Time series analysis is concerned with modeling the dependency among elements of a sequence of temporally related variables. To succeed in this course, you should be familiar with calculus-based probability, the principles of maximum likelihood estimation, and Bayesian inference. You will learn how to build models that can describe temporal dependencies and how to perform Bayesian inference and forecasting for the models. You will apply what you've learned with the open-source, freely available software R with sample databases. Your instructor Raquel Prado will take you from basic concepts for modeling temporally dependent data to implementation of specific classes of models
Tags
Syllabus
- Week 1: Introduction to time series and the AR(1) process
- This module defines stationary time series processes, the autocorrelation function and the autoregressive process of order one or AR(1). Parameter estimation via maximum likelihood and Bayesian inference in the AR(1) are also discussed.
- Week 2: The AR(p) process
- This module extends the concepts learned in Week 1 about the AR(1) process to the general case of the AR(p). Maximum likelihood estimation and Bayesian posterior inference in the AR(p) are discussed.

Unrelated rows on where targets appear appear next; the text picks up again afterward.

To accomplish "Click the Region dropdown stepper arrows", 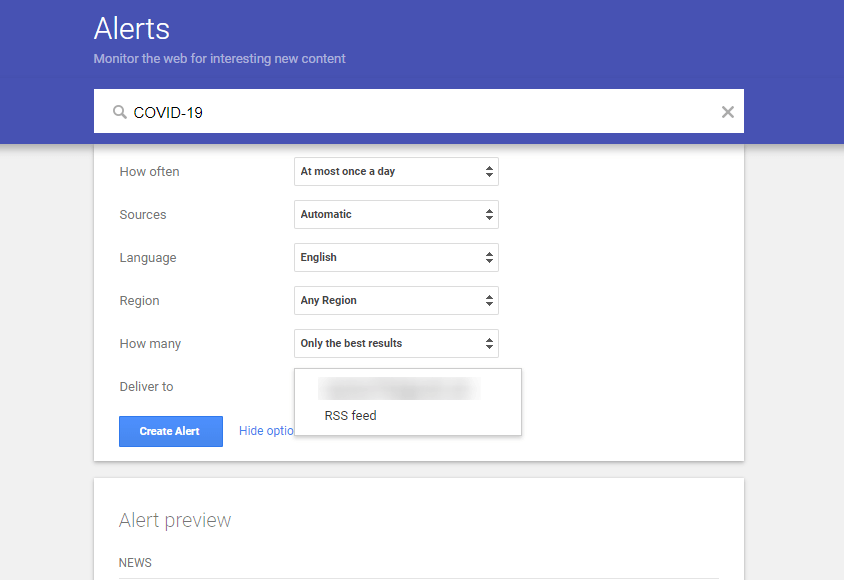I will [487, 300].
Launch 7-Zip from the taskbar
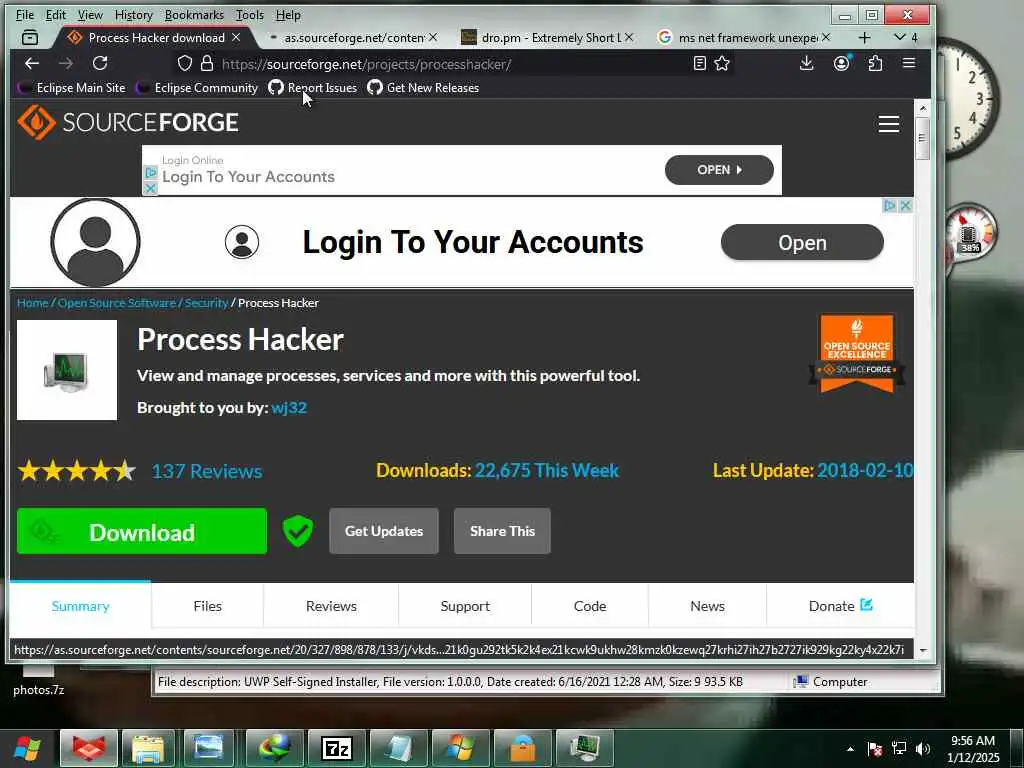Image resolution: width=1024 pixels, height=768 pixels. (337, 748)
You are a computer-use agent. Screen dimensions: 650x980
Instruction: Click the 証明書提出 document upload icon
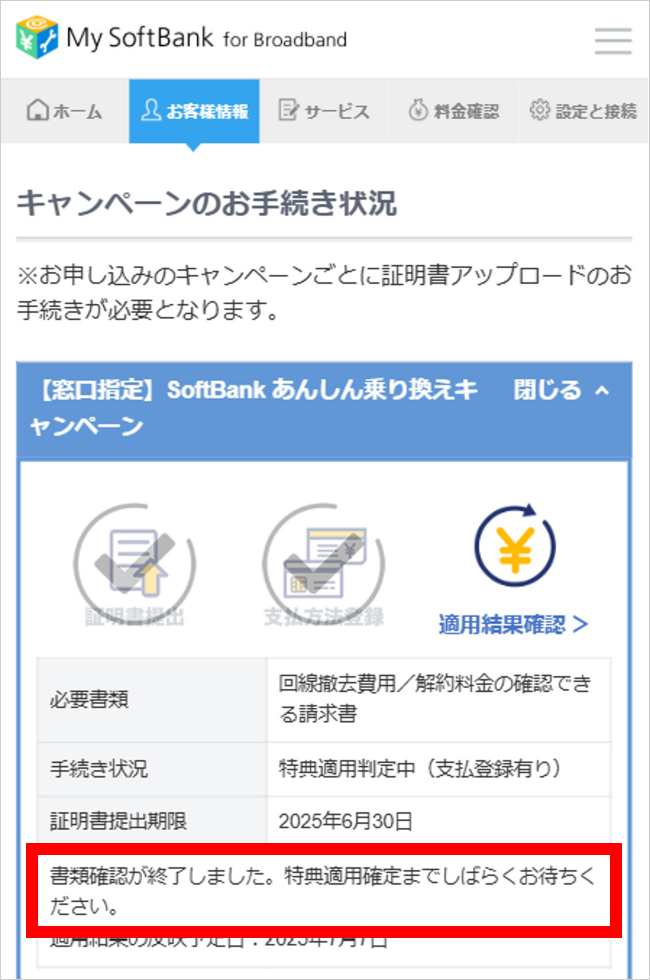point(135,562)
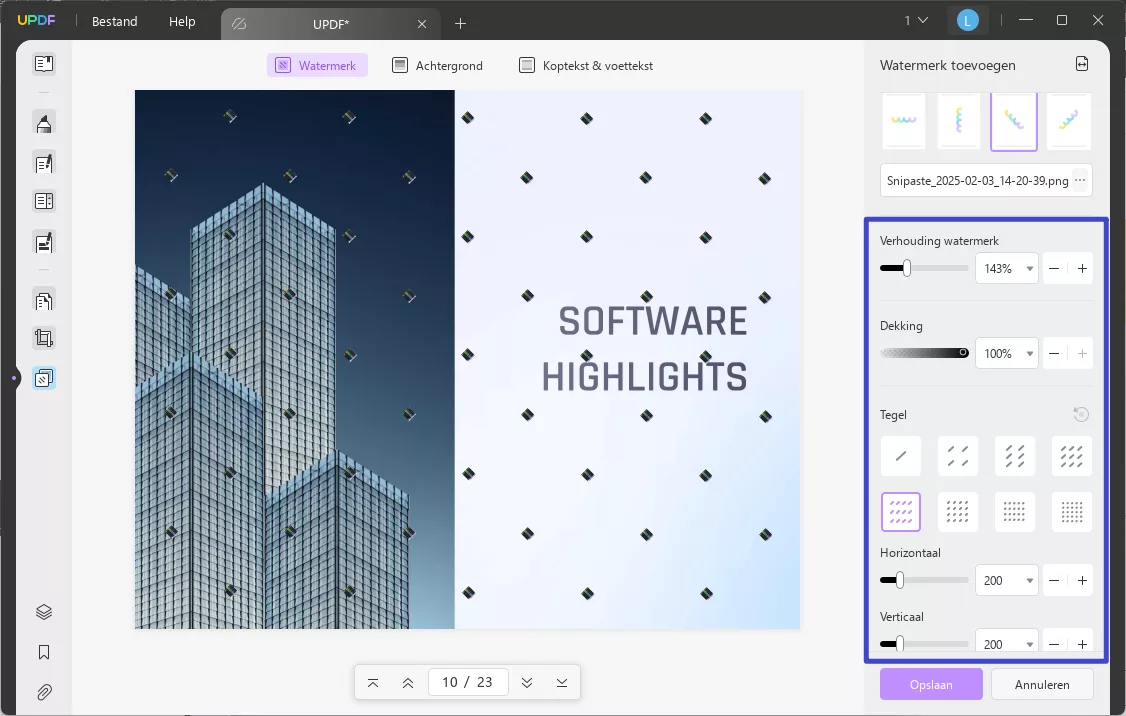Click the layers icon at bottom left
Image resolution: width=1126 pixels, height=716 pixels.
click(43, 612)
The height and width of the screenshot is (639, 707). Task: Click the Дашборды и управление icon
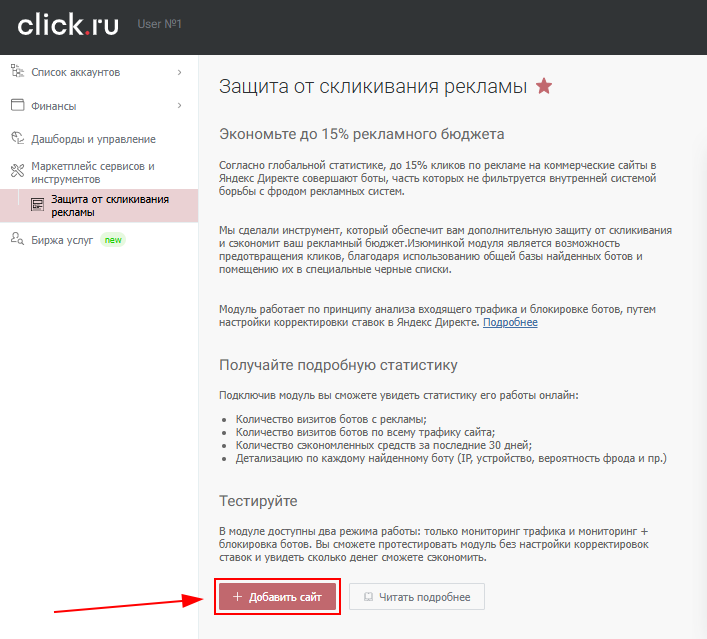[x=16, y=139]
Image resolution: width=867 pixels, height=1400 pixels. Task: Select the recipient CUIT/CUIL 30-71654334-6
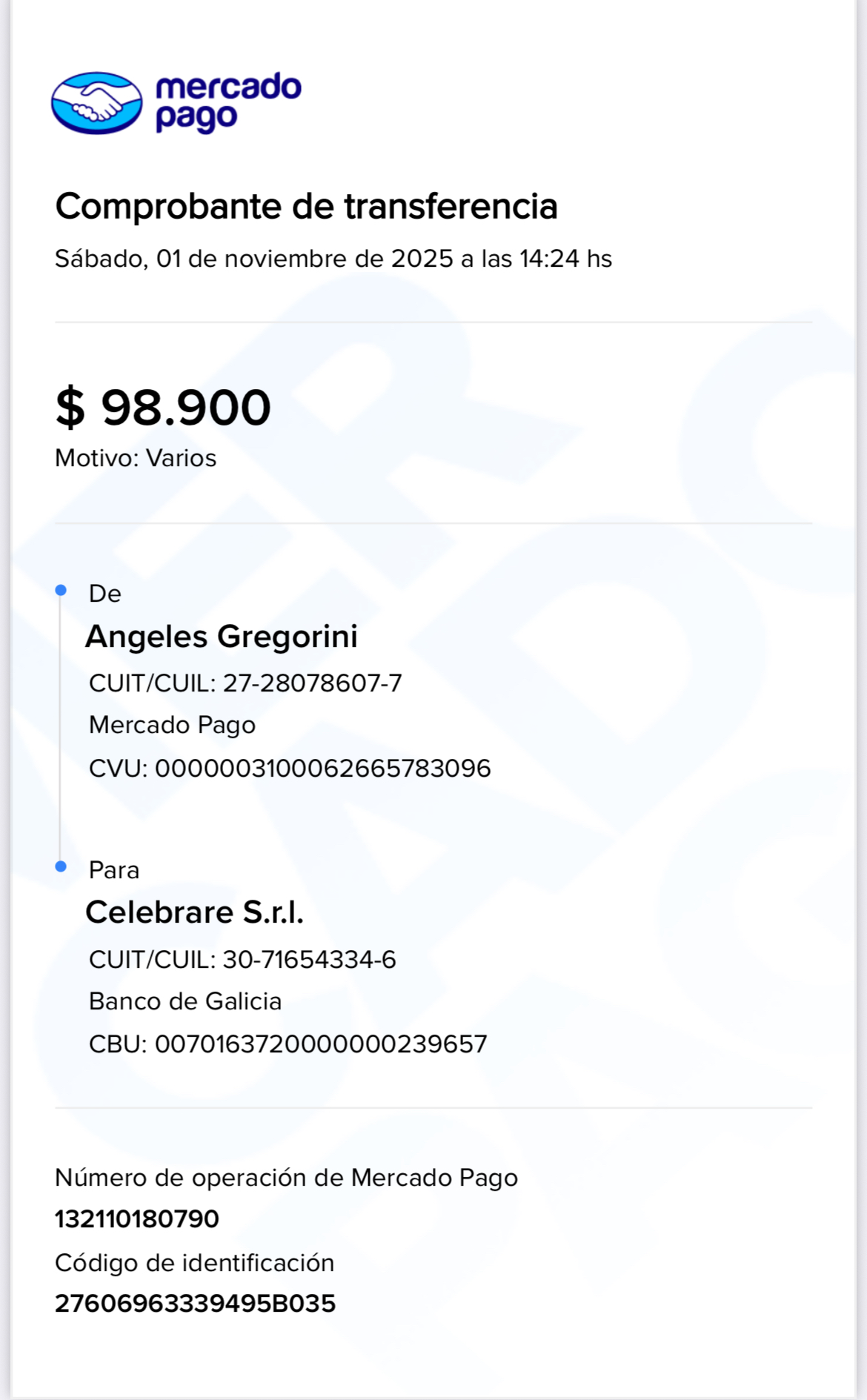pyautogui.click(x=242, y=960)
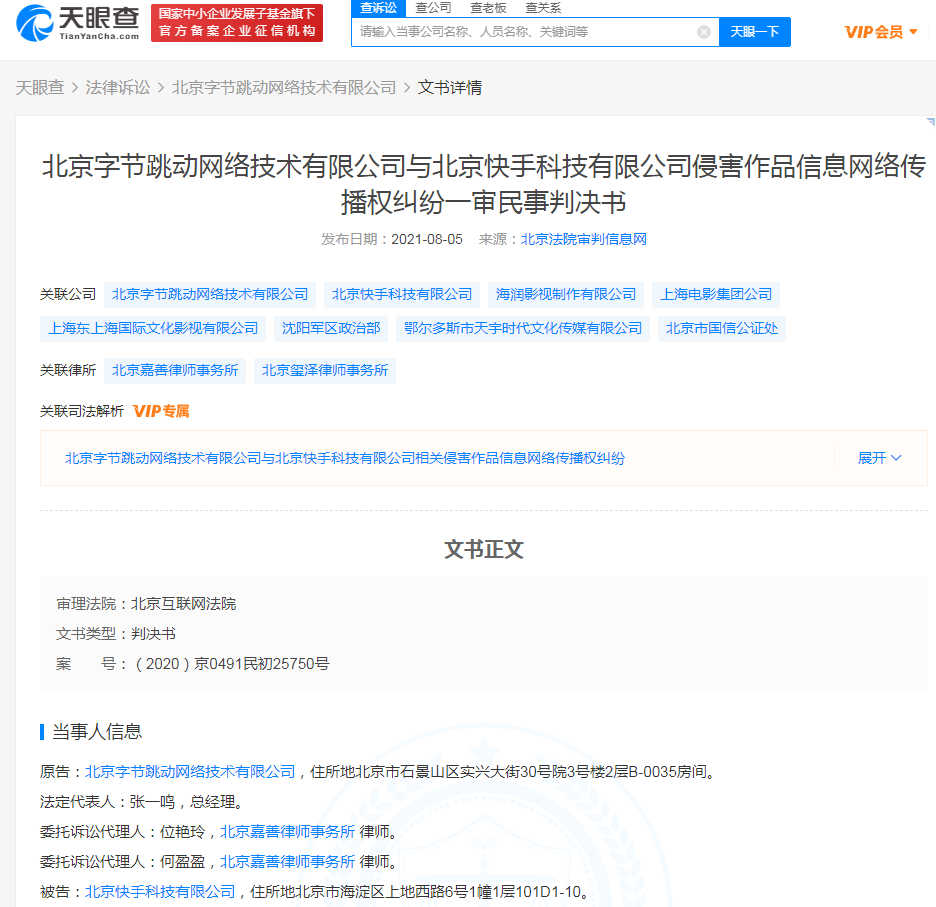The width and height of the screenshot is (936, 907).
Task: Click the red 国家中小企业发展子基金 badge
Action: (236, 22)
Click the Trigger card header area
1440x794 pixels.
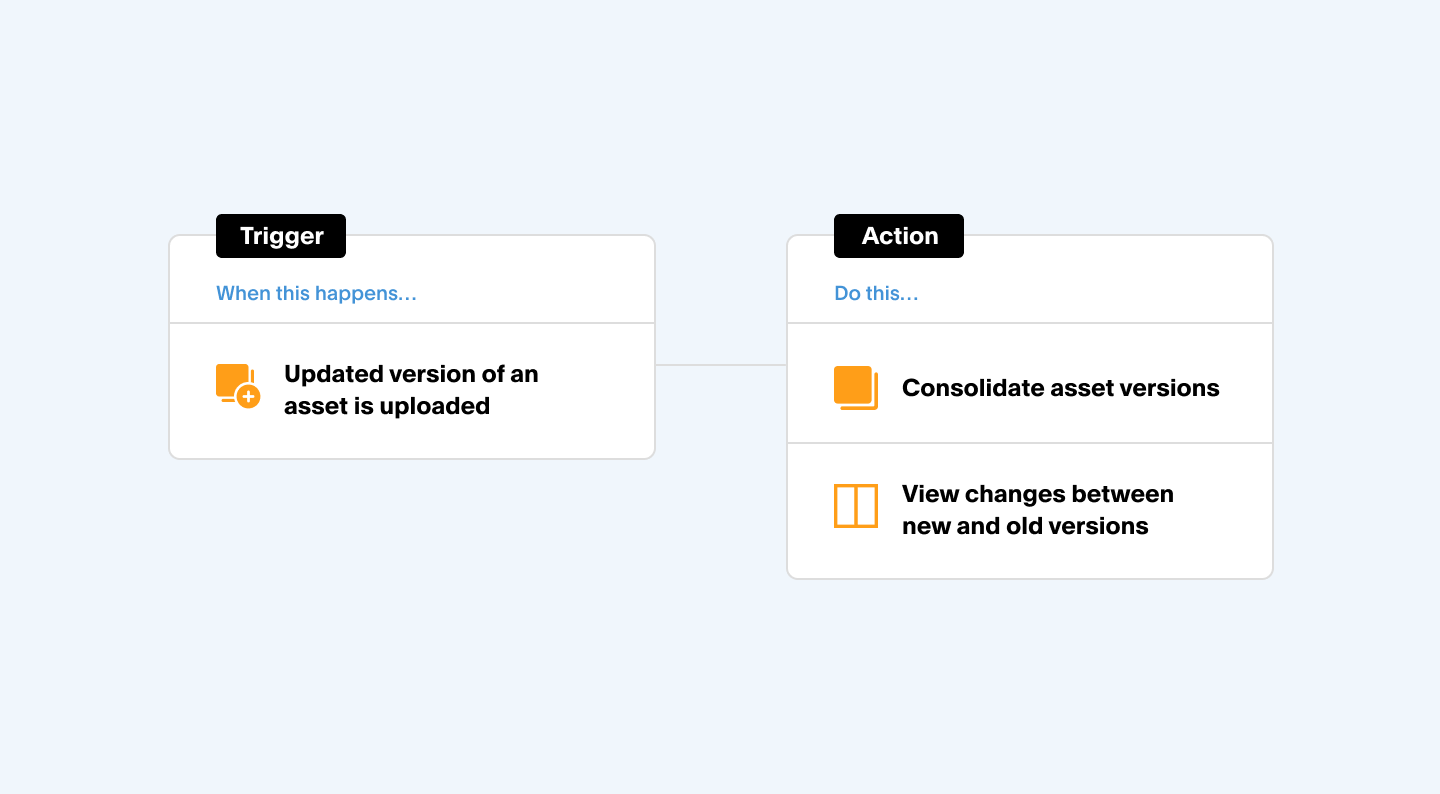(412, 280)
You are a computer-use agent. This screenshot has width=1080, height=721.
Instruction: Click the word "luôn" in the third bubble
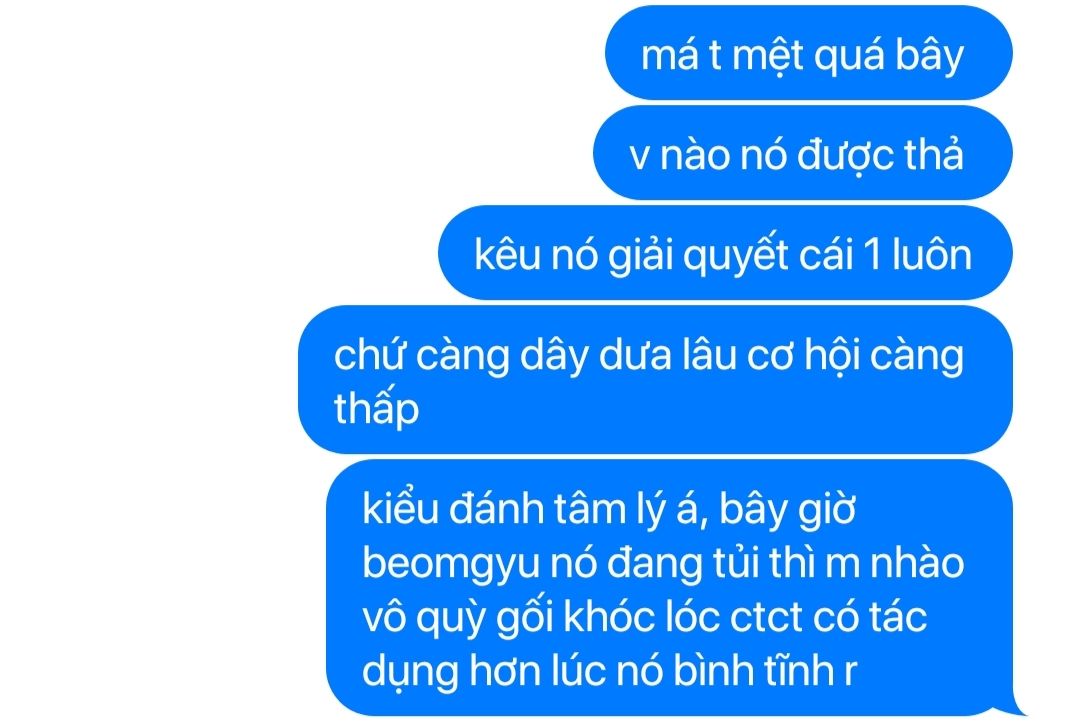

- Week 3: Normal dynamic linear models, Part I
- Normal Dynamic Linear Models (NDLMs) are defined and illustrated in this module using several examples. Model building based on the forecast function via the superposition principle is explained. Methods for Bayesian filtering, smoothing and forecasting for NDLMs in the case of known observational variances and known system covariance matrices are discussed and illustrated.
- Week 4: Normal dynamic linear models, Part II
- Week 5: Final Project
- In this final project you will use normal dynamic linear models to analyze a time series dataset downloaded from Google trend.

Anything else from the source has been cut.